Ce type de raisonnement pourrait être plaqué sur certains dilemmes régulièrement rencontrés, du type « Doit-on tuer un homme si cela nous permet d’en sauver 5 autres ? ». Il se révèle, par contre, moins efficace lorsqu’il s’agit d’observer des débats internes aux individus dans un monde où l’idée même d’objectivité n’a plus de pertinence. Pensez aux personnages de Lost, Game of Thrones ou The Good Wife, ils ne calculent pas, ils louvoient tant bien que mal, font au mieux avec les informations dont ils disposent mais une large partie des enjeux leur sont généralement cachés, ou du moins encore inconnus. Tous avancent à l’aveugle.
L’enjeu s’en trouve ainsi déplacé de la question morale en tant que telle à l’expérience morale vécue par les individus. Ce n’est plus la raison, fut-elle utilitariste, qui se situe au centre de l’équation et l’idéologie n’est pas rejetée parce qu’elle est chargée de passion.
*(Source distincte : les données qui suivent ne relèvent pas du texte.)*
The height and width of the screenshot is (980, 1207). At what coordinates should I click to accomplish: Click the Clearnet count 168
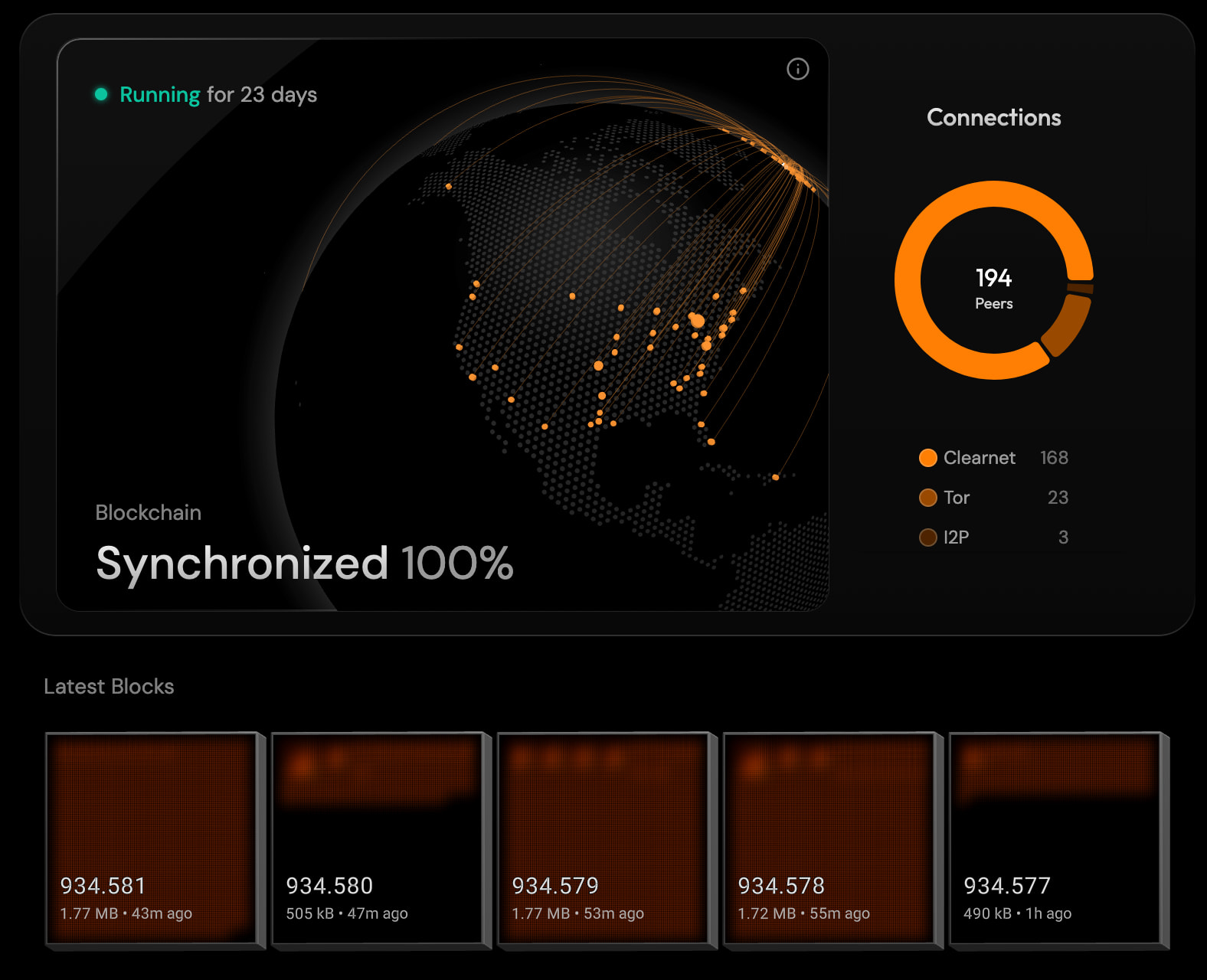click(1054, 458)
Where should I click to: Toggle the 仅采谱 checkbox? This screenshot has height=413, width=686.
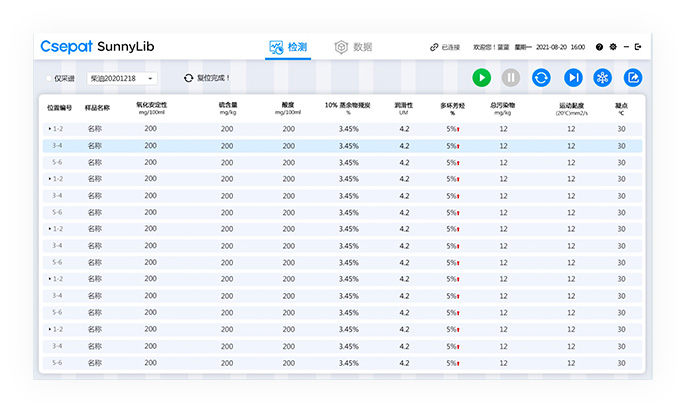point(49,78)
C’est parce qu’elle ne prend pas en compte le particulier qu’elle n’est plus opérante et qu’elle doit être remplacée par l’individu en connexion directe avec les évènements.
Si les personnages de séries contemporaines adoptent un positionnement pragmatique, c’est bien sûr parce qu’ils rejettent tout principe moral a priori – ce rejet absolu de l’idéologie présentée comme antagoniste de la réalité, des faits, peut d’ailleurs s’observer bien au-delà du seul cadre de nos fictions – mais c’est surtout parce que leurs choix éthiques ne peuvent plus prétendre s’appuyer sur une quelconque forme de rationalité. Il s’agit de prendre ses décisions seul en se fondant sur sa seule conscience et l’idée que quoi que l’on fasse, on en porte l’entière responsabilité.
Cette conception anthropologique s’apparente ainsi davantage par certains aspects à celle du héros tragique classique ayant à subir les conséquences souvent injustes d’un destin qui s’est imposé à lui qu’à celle de l’individu moderne, rationnel et en pleine conscience des conséquences de ses actes. C’est qu’au déterminisme de la destinée s’est substituée ici la liberté absolue de l’existentialisme, dont on sait combien le poids peut se révéler aussi écrasant. Lorsque toute contrainte est niée sous prétexte que l’on est toujours libre de s’y substituer, fusse par la mort, comment ne pas vivre cette responsabilité totale sur le mode tragique ?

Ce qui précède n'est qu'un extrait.